質問を変えて「どんな所を受けてきたの?」と聞くと、「マスコミと広告代理店」だそうだ。
あぁ、またか、と頭をよぎる。
そこから先は聞かなくてもだいたいみな同じで、「クリエイティブな仕事がしたい」か「世の中に何かを発信したい」という気持ちで、大手から中堅までのマスコミ・代理店を受けて軒並み落ちているパターン。
イメージ就職、と言ってしまえば単純なんだけど、この例に限らず、思っているよりも、「大手がいい」とか「マスコミがいい」「企画がやりたい」とか「営業はいやだ」とか、いろんな形でイメージ就職という罠にハマっている学生は多い。
それもやむをえないことで、社会との接点が極めて少ない学生時代に、世の中の会社の仕組みや仕事の内容なんてわかれ、なんていう方が難しい。学生の時、どれだけの仕事を知っていたか、と思い返すとほとんど何も知らなかったに近いな、と自分も思う。

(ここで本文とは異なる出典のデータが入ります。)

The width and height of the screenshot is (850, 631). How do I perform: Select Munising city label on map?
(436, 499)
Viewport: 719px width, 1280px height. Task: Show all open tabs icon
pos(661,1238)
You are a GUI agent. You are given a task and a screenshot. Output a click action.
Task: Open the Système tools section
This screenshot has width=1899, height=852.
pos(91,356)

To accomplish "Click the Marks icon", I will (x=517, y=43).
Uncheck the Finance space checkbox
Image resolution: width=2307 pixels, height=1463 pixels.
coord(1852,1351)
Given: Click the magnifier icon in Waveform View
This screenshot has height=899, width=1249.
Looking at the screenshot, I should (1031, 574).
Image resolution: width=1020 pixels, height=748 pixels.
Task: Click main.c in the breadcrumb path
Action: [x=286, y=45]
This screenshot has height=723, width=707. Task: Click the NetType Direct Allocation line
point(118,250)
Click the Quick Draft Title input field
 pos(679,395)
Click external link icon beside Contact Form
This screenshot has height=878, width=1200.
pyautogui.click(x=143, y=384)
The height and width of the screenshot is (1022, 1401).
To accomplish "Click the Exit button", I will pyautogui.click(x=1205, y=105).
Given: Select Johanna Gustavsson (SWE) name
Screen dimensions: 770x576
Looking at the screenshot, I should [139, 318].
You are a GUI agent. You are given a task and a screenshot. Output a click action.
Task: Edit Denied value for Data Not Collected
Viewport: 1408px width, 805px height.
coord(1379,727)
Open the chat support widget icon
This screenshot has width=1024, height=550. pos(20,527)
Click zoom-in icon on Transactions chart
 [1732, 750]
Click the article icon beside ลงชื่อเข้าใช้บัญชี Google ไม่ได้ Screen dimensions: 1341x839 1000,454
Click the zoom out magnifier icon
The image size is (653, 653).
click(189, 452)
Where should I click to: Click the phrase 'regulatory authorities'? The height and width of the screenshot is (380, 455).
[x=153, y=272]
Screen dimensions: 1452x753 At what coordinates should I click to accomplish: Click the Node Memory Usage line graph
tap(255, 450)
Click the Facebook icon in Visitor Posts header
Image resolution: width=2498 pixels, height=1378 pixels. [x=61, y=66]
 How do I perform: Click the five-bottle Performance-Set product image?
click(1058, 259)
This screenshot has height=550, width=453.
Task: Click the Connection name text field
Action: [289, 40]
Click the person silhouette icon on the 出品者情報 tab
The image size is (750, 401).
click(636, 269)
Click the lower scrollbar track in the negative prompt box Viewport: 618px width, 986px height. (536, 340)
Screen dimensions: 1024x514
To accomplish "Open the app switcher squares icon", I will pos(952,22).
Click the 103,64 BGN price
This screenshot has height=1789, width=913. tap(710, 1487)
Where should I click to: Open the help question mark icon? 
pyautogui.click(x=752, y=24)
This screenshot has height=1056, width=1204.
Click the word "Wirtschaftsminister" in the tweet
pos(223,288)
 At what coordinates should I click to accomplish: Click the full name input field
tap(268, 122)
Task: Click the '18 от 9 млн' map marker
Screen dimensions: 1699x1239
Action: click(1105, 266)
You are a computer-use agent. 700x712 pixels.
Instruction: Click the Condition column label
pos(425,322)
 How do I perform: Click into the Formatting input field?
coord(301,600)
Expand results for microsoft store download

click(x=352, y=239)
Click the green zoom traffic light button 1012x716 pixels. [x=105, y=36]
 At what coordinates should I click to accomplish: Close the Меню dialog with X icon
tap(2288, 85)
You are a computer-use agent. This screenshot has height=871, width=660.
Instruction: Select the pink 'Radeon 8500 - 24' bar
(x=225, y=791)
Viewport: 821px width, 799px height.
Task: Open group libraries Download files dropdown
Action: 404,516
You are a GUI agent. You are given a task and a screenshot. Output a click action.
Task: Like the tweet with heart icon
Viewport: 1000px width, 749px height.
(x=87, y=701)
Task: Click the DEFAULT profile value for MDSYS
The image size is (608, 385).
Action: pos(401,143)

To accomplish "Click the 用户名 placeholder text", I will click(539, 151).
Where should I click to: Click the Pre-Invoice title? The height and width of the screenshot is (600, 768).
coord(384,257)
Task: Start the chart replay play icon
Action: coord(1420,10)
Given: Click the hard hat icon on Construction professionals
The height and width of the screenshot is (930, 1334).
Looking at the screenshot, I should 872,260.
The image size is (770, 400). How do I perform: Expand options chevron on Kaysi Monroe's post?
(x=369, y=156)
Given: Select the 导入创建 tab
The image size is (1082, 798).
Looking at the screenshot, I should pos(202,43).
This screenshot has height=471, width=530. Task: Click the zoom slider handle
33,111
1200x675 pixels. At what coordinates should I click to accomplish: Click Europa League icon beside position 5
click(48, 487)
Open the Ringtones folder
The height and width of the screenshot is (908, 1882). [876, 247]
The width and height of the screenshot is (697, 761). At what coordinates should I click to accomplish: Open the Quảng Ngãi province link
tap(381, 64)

だから「モノづくり」とか「クリエイティブ」とか「趣味に近い領域で」とか考える。
実際問題、どこまで行っても会社というのは入ってみなければわからず、仕事というのはやってみなければわからず、それは学生・社会人関係なく同じなのだ。
もちろん社会人のほうが、より社会接点を多く持っているため、情報量の問題としては当然社会人のほうが多いけど、実はそれだって五十歩百歩だったりする。「MR」なんて仕事、知らなかったもん。
多くの人が「自分に合う仕事をさがそう」という。でも、それってものすごい矛盾したことを言っていて。
仕事をしたことがないのに、どうして自分と合うかどうかがわかるのか?
そういうことを言われた学生も真剣に考え出すので、より「これが自分にぴったりに違いない」と考える罠にはまり、抜け出せなくなるのだ。
世の中では3割の学生が、入社3年目以内にやめると言う。3年以内にやめるのだから、きっと何かが合わなかったのだろう。
でも、逆に7割の人が「これが天職!」と思って仕事をしているかというと、絶対にそんなことはない。
それでも、みんな楽しい仕事、詰まんない仕事のバランスを取りながら、割と楽しく働いてたりするのが現実だ。
でも、それはなかなか学生に伝わらない。
香山リカが「就職がこわい」という本の中で「まずは働いてみる」という大切さを訴えてたりするけれど、一見乱暴なようで実はそれが一番近道だと最近思う。
働く前でも同様。興味ないと思った仕事や、会社でもまずは覗いてみる。
それ以外、自分で狭めた「選択肢」を広げる術ってなかなか無い。
昨日内定がとれた学生も、ドンピシャ希望通りの企業だったかどうかはわからないけど、あんまり関係ないと思う。
まずは働いてみて、自分のできること、やりたいことをきちんと認識する。それからでも何も遅くは無い。
そこを少しでもわかってくれたんだったら、いいなぁと思う。
「自分にぴったりな企業を探す」ということを捨てる、最近学生と話すと一番先に話す内容です。